We also recommend checking whether any of these sessions used MFA. If they did, and they leveraged the same factor, it is another sign that the activity is benign. 

3. Cyren Malicious Email Detection

Cyren is a common threat intelligence and email security platform. 

The following process will help classify malicious email alerts and decide the examination prioritization. 

Once Cyren fires an alert, retrieve the Cyren related data, specifically: threat indicators, URLs, filenames, and hashes.

From here on, the investigation process can be classified as two scenarios:

  1. A phishing attempt, with an email including a malicious link referring to a malicious website.
  2. An email attachment that is potentially malicious.
Scenario A - Phishing Attempt:

For the first scenario, you would want to determine if the employee clicked the link (other services like Proofpoint automatically inform you if that’s the case). To do that, correlate the sent URLs with the proxy's network traffic. If such traffic exists, it should be the first thing to further investigate. 

However, looking at proxy traffic is not enough since in some organizations there are no proxies, or events are missed by the proxy; or, not all devices are connected to the proxy.

 

SQL query to match threat indicator from Cyren to events in the proxy.

This is why we also recommend extracting the domain name and looking for EDR traffic to the domain (if you are able to look for specific URLs through EDR agents do that, but in most cases this is not an option). If less than X users (depending on your company size) accessed this domain, it is most likely that the link was clicked and the incident should be addressed ASAP.

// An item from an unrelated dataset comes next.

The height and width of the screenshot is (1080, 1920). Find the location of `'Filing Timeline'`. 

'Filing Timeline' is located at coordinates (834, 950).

Scenario B - Malicious Attachment:

If an attacker sent an email to one of the employees and Cyren classified it as malicious, additional tests should be carried out: 

  • The most important thing is determining whether the employee downloaded and executed the file. This can be done by looking for the file name in a CMD line, searching the file’s name in all the EDR executions. If you spot this type of CMD line, it is dangerous and should be addressed immediately.

SQL query to search for process executions with file name in the cmdline

  • Next, look for file hashes on the disk by following file creation events from the EDR and searching for a file creation with a hash matching the malicious hash. If the file was deleted or self-destructed, the investigation will eventually lead to it.

 

Summary 

Throughout this blog post we have covered three different investigation flows that can help determine if an alert is a false-positive or should be acted upon. 

These are common scenarios that are often noisy, and therefore we recommend implementing them in your SOC, allowing you to connect the dots, more easily identify malicious from benign activity, and ultimately expedite detection and response. 

 

At Hunters, these flows and many more are done automatically, followed by a sophisticated scoring module that determines the chance of an alert to be malicious and scores it accordingly, allowing the user to go over a cleaner alert line.